5 Annoying Help Desk Calls - And How to Banish Them
So Lafever's team developed an easier way for employees to check the status of their tickets. In early February, the team launched a new portal that gives real-time information about every ticket issued by the help desk. Whenever the help desk fields a request, it automatically sends the user an email with a link to the visual ticket, which lists the status, who's handling it and any notes.
Lafever, who in March was readying a marketing campaign aimed at getting workers to use the new portal, says it's too early to track statistically how well the new portal is working to deflect calls to the help desk, but that responses from users have been positive.
Enterprise app woes
Margie Meyers, the support services manager at Hubbell Inc., an electrical and electronics manufacturer in Shelton, Conn., says she used to see a flood of calls whenever IT rolled out new applications.
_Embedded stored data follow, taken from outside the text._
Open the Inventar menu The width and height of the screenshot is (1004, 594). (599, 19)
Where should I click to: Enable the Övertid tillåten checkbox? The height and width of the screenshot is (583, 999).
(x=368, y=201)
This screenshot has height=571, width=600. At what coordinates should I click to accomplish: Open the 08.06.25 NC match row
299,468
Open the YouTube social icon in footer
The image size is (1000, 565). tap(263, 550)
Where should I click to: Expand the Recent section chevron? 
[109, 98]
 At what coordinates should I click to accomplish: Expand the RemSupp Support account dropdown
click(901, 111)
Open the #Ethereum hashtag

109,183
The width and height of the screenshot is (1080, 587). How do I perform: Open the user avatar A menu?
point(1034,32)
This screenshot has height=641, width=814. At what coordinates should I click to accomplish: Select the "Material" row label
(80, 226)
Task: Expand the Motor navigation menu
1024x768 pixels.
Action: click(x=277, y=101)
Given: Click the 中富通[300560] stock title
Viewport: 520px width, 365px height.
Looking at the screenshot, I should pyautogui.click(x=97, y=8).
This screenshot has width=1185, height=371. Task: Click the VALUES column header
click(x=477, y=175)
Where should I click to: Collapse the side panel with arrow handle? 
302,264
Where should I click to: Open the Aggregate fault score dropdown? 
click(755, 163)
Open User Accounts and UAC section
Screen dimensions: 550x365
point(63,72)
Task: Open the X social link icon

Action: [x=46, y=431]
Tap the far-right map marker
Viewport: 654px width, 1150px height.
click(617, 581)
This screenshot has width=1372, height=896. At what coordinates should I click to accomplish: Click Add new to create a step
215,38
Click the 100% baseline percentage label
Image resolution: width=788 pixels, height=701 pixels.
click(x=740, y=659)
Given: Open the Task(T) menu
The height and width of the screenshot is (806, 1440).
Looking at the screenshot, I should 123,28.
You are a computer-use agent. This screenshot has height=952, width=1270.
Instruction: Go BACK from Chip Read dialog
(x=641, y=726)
She anticipated a high call volume -- well over 300 -- as the company got ready a few years ago to implement a proprietary appropriations-request application for 500 of its workers. Based on past experience, she figured it would be the calls that typically came in following a rollout: I don't know what I'm doing. I can't attach documents. I can't log in.
Meyers knew there had to be a better way. So she spearheaded a move toward more aggressive user education before the fact, spending 10 hours of her own time to map out a training session and then recommending -- though stopping short of requiring -- attendance at the hour-long event.
"I knew if we got them properly trained there would be fewer calls going to my team," she says, noting that the training material can be also used to onboard new workers and refresh the skills of existing workers, other ways to reduce help desk call volume.
Her investment was well worth her time: Instead of getting 300-plus calls in the weeks following the rollout, her help desk got around 25.
Michael Little, IT support center supervisor at Columbus State Community College in Ohio, says he faced a similar situation. He found that new hires as well as workers switching jobs or adding responsibilities were frequently calling with requests to access or learn new applications.
"It seemed we were repeating ourselves a lot," he says. To stop that situation, he worked with an IT team to build a website where workers could sign up for access and training on their own. As a result, those calls dropped from 50 a week to nearly none. "And if the calls do come in, the time it takes to respond to the calls is a lot less because we can direct them to the website," Little says.
The help desk at Columbus State Community College supports 34,000 students, staff and faculty members, so when something goes wrong, the help desk hears about it -- multiple times over.
Little says users would bombard the help desk with calls when unexpected, unplanned outages occurred. The same response happened whenever IT took a system down for planned work as well.